Economic outlook for the US - Q3 2024
US growth is forecast to continue to slow this year, accompanied by a deterioration in the labour market, lower wages growth, softening inflation and weakening consumer demand. While there is no threat of a recession, the culmination of these factors will allow the Fed to deliver a first interest rate cut this autumn. But with a real rate of interest already in heavily restrictive territory, this first cut will be followed by a quick succession of further cuts as the Fed moves to ensure its goal of a ‘soft-landing’ is achieved.
Growth set to slow in 2024, but Fed to achieve its goal of a ‘soft-landing’

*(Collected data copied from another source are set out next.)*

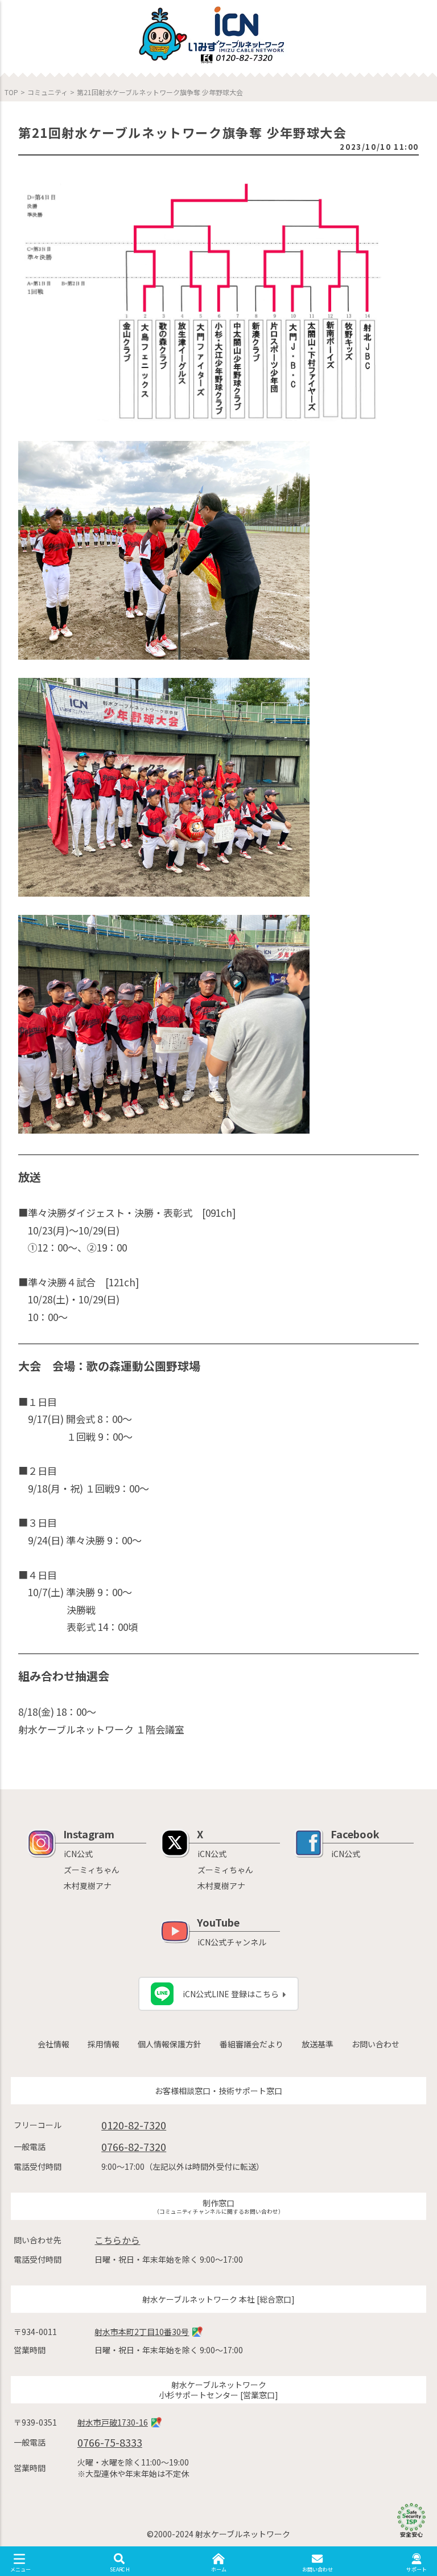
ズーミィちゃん (91, 1869)
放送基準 (317, 2044)
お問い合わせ (375, 2044)
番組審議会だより (251, 2044)
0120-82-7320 (133, 2124)
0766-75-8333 (109, 2442)
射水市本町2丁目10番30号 (141, 2331)
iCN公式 (78, 1853)
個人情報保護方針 (169, 2044)
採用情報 (103, 2044)
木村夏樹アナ (88, 1885)
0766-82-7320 (133, 2146)
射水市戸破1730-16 (112, 2422)
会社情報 (53, 2044)
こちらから (117, 2240)
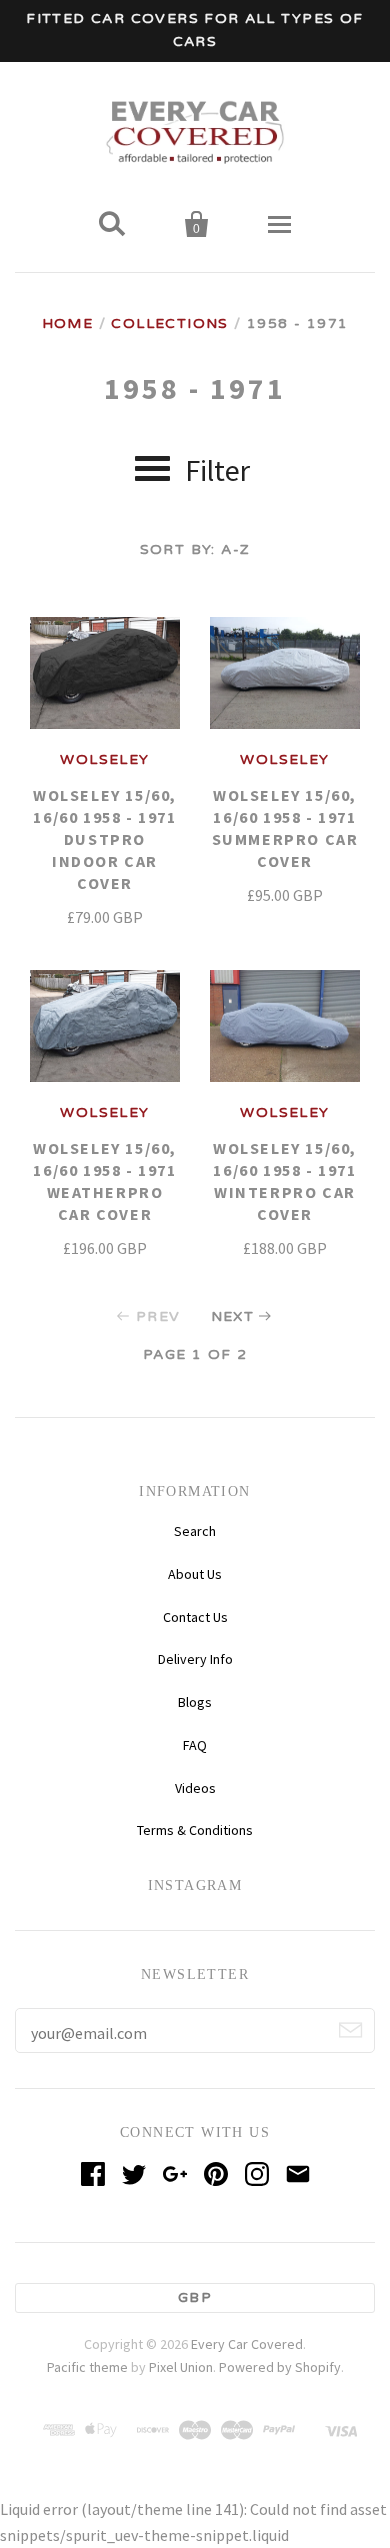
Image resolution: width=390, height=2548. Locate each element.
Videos (195, 1788)
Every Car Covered (247, 2344)
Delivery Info (195, 1659)
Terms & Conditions (195, 1830)
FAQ (195, 1745)
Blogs (195, 1702)
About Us (195, 1574)
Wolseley (104, 759)
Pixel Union (181, 2367)
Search (195, 1531)
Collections (169, 323)
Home (68, 323)
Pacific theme (87, 2367)
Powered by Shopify (280, 2367)
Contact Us (195, 1617)
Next (233, 1316)
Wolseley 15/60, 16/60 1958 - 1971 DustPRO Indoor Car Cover (105, 839)
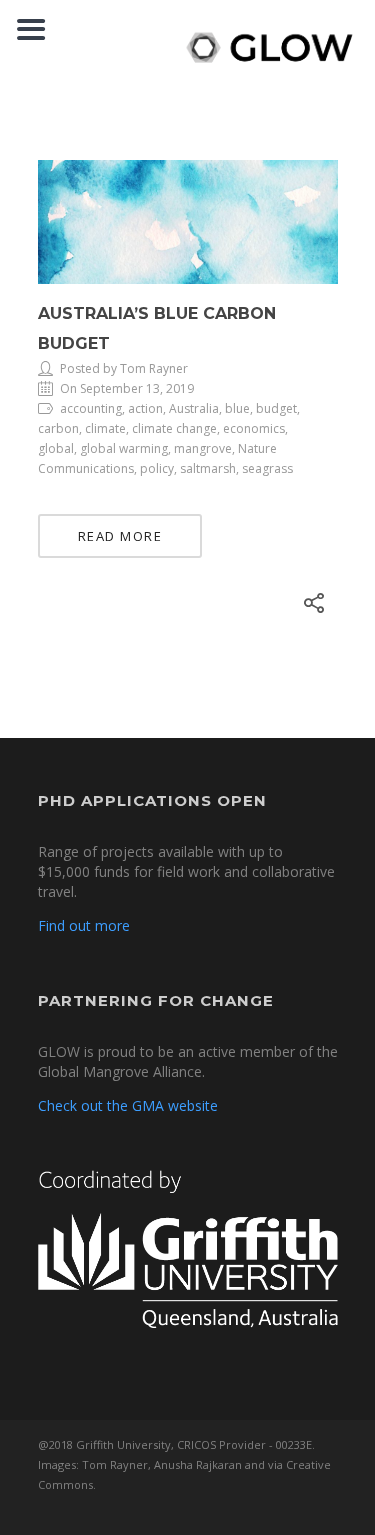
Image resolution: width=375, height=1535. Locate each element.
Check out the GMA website (128, 1105)
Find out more (84, 925)
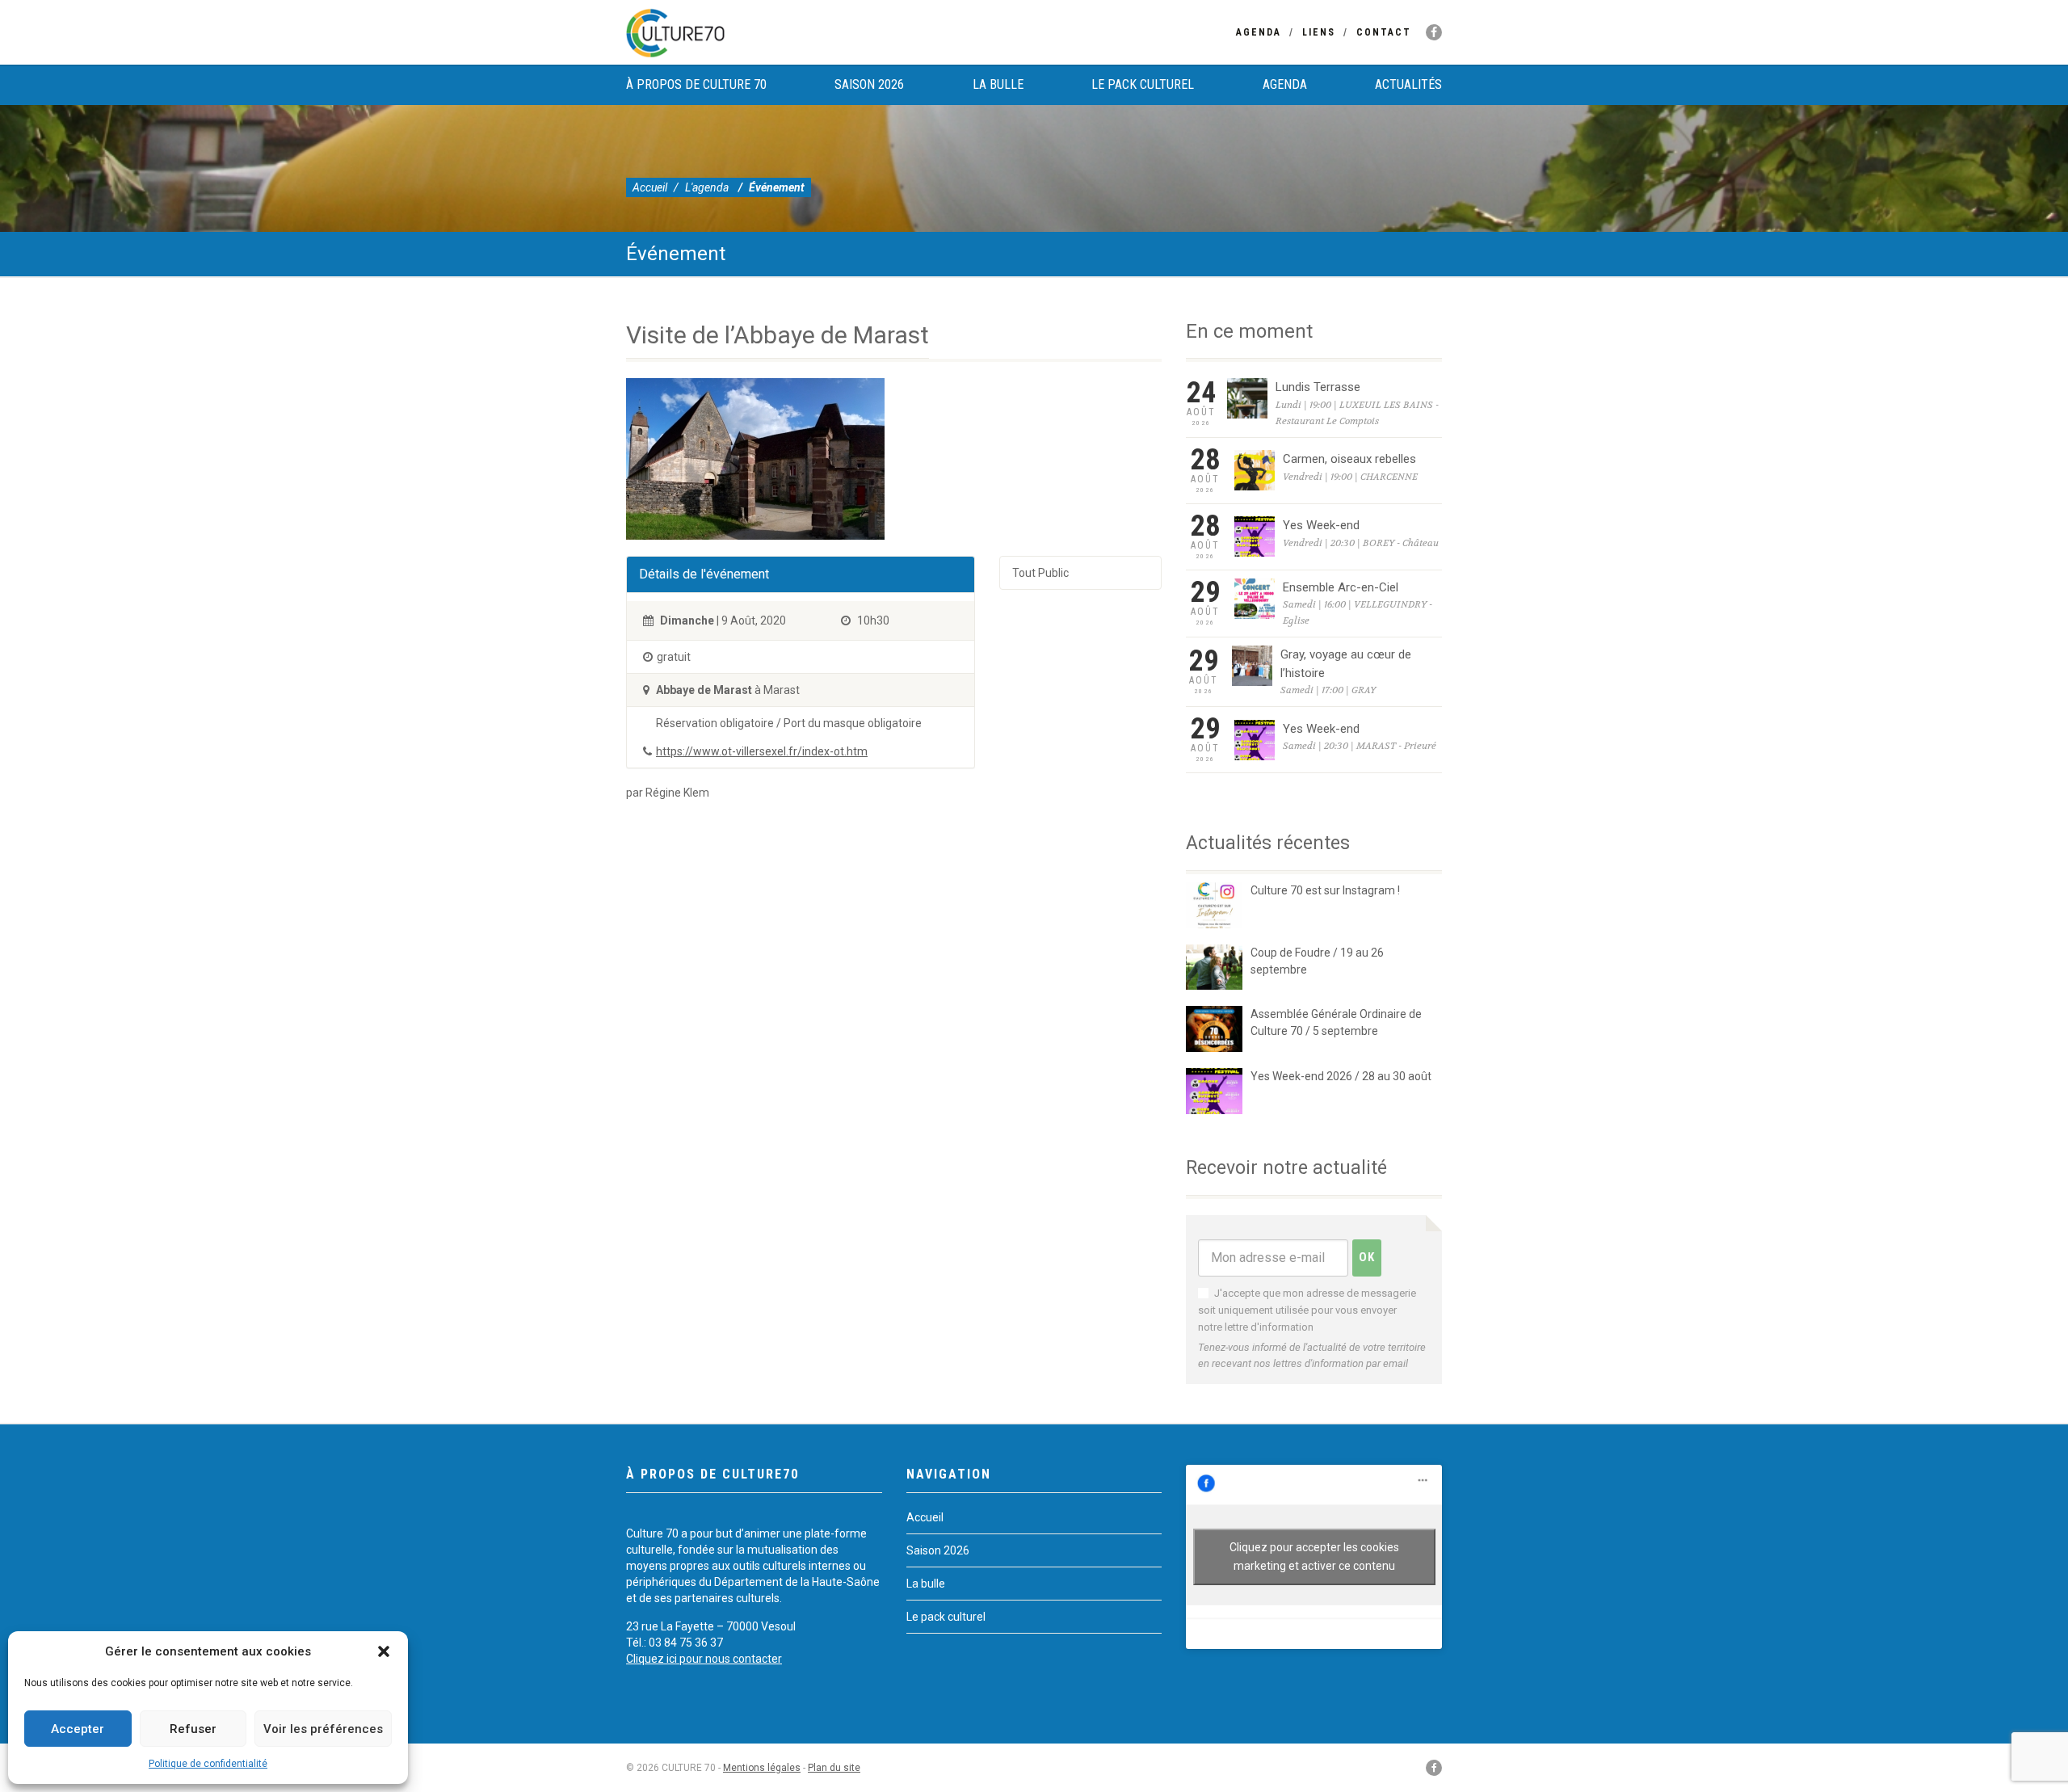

The threat of a US recession has largely disappeared, but growth in 2024 will be lower than last year, as the main components of final demand - domestic consumption, domestic investment, external demand and lower fiscal pushes from both federal and state governments – will be much weaker than that seen in 2023. The government-engineered post-covid boosts to activity are no longer there, and with the labour market and inflationary pressures both expected to weaken over H2, so this slow-down in growth will pave the way for the Fed to start cutting interest rates this autumn.
Falling real incomes will act as a drag on growth
Consumption is showing clear signs of slowing, predicated largely on the huge decline in real income growth that has been seen this year. Real income growth in 2023 (4.2%) was almost double the long-run average, while this year the figure will be less than half this amount - approximately 1%-2% - and with much of this growth already having been seen. This fall in consumer income is almost entirely behind the weaker retail sales numbers and slowing consumer demand figures that are now being seen. The consequence of this is that domestic consumption will not be able to support economic growth this year in the same way that it did last year.
Bank lending expected to continue to decline
The lagged impact of the Fed’s monetary tightening is now increasingly being felt in the business sector, with financing costs being faced by SMEs (which employ roughly half the US workforce) now approximately 7% in real terms. This is seeing demand for credit tail-off sharply. On top of this, the growing commercial real estate crisis in the US is increasingly dragging on the appetite of banks to lend money, particularly so at the regional banking level. The consequence of these dynamics is that the stock of bank lending to the corporate sector is now contracting, leading to a scaling back in both capex and hiring plans and adding a further significant headwind to what is already a more difficult growth outlook.
Rate of unemployment expected to rise
We are more pessimistic than the Fed on the outlook for the labour market going forward and expect a deterioration in the official payrolls numbers to start emerging as we move through Q3. Despite the resilience seen in payrolls to date, survey evidence is increasingly pointing to a slowdown in the pace of hiring. Furthermore, the growing increase in part-time relative to full-time positions being reported, plus the rising trend emerging in the jobless claims numbers, means we expect the rate of unemployment to rise above the 4% level the Fed is forecasting for end-year. This matters, as a weaker labour market will lower the Fed’s forecast of wages growth and, by implication, its outlook for inflation.
Inflation risks increasingly moving to the downside
The outlook for inflation continues to look increasingly benign. Nearly all the drivers behind the post-pandemic surge in inflation – food and energy prices, supply chain disruptions, rents, strong wages growth and margins - have now largely normalised or are in the process of normalising, and are already passing through into the lower PPI, CPI and PCE numbers now being seen. The “bumps in the road” seen in the Q1 inflation figures appear to be no more than residual seasonality issues, which are now working in the opposite direction. The main exception is retail margins, which while not growing, continue to remain high. But we expect margins to begin falling going forward as lower income growth and an exhausted stock of excess savings sees domestic consumption weaken. Accordingly, we see inflation risks as tilted to the downside.
First Fed cut to come this autumn
The expected slowdown in the labour market, diminishing inflationary pressures and a slowdown in domestic demand - collectively played out in lower growth numbers - will allow the Fed to cut interest rates this autumn, with our forecast remaining for a first cut to be delivered in September. However, the lagged nature of monetary policy decisions means the US economy is facing a lengthy period of weaker growth, leaving the Fed in the position of needing to expedite a series of further cuts if it wishes to ensure a ‘soft-landing’ for the economy.